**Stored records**

******

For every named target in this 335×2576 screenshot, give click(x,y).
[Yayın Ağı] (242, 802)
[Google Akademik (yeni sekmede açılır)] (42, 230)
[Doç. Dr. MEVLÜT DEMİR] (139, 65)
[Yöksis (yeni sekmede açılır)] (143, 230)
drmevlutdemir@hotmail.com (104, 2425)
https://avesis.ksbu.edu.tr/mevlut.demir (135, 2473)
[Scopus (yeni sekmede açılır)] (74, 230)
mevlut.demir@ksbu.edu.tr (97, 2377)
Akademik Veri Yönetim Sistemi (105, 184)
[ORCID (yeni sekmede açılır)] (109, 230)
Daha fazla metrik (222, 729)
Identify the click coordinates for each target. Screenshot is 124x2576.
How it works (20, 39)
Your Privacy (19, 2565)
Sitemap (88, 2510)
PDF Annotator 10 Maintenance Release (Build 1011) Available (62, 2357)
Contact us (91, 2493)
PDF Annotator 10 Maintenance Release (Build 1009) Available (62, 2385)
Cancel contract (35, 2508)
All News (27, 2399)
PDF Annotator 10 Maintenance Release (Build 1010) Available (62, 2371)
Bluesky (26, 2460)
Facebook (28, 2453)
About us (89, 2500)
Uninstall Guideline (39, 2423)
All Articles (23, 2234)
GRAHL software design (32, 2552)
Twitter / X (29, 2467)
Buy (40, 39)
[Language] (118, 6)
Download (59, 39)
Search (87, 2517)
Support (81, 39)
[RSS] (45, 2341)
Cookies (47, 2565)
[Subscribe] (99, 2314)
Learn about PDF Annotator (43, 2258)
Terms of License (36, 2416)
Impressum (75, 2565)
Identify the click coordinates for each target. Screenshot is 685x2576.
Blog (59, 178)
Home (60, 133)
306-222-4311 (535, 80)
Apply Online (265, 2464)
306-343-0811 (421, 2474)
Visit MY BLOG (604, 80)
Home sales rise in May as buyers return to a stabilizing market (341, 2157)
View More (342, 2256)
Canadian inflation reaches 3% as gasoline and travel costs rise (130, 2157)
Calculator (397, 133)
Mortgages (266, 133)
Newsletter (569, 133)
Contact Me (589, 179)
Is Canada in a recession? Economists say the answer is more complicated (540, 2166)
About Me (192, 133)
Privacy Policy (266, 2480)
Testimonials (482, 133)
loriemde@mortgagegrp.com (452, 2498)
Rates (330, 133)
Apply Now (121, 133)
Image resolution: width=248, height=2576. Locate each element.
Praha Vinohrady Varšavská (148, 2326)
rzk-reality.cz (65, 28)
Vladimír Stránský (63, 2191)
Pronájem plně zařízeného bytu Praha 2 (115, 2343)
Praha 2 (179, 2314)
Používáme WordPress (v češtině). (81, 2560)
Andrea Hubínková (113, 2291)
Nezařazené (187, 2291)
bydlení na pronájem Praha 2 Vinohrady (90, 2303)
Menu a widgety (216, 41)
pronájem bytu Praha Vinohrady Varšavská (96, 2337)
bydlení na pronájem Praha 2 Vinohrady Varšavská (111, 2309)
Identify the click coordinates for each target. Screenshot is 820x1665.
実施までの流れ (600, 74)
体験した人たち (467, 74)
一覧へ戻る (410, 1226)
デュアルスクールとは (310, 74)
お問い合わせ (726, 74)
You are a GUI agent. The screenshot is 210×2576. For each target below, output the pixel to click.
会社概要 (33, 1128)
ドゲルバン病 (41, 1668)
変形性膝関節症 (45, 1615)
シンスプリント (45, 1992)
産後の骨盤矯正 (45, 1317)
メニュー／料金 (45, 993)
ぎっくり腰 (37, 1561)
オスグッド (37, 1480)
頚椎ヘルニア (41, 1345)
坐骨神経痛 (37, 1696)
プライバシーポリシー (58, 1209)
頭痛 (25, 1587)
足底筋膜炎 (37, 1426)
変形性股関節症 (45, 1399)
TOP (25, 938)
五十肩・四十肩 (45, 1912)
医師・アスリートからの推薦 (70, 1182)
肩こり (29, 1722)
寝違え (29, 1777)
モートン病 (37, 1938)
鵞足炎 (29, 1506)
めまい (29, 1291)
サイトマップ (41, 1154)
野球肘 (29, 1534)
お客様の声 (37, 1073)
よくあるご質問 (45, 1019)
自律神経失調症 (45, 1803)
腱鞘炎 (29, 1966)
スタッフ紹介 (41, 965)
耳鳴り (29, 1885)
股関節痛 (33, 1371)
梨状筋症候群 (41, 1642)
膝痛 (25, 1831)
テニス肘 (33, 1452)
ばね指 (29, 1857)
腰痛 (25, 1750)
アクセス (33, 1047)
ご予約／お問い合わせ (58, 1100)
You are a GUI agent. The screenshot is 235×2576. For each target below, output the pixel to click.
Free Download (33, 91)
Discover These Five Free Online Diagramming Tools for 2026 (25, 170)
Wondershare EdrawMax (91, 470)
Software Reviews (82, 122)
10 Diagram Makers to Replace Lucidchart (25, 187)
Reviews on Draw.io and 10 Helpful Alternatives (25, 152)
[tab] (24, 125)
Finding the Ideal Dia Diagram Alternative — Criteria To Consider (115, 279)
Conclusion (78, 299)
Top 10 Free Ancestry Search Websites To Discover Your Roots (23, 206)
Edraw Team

******

**Instructions for the task**
Some lines of the data above may hold the word "sekmede"; report how many do, and nothing else.

**Response to the exercise**
4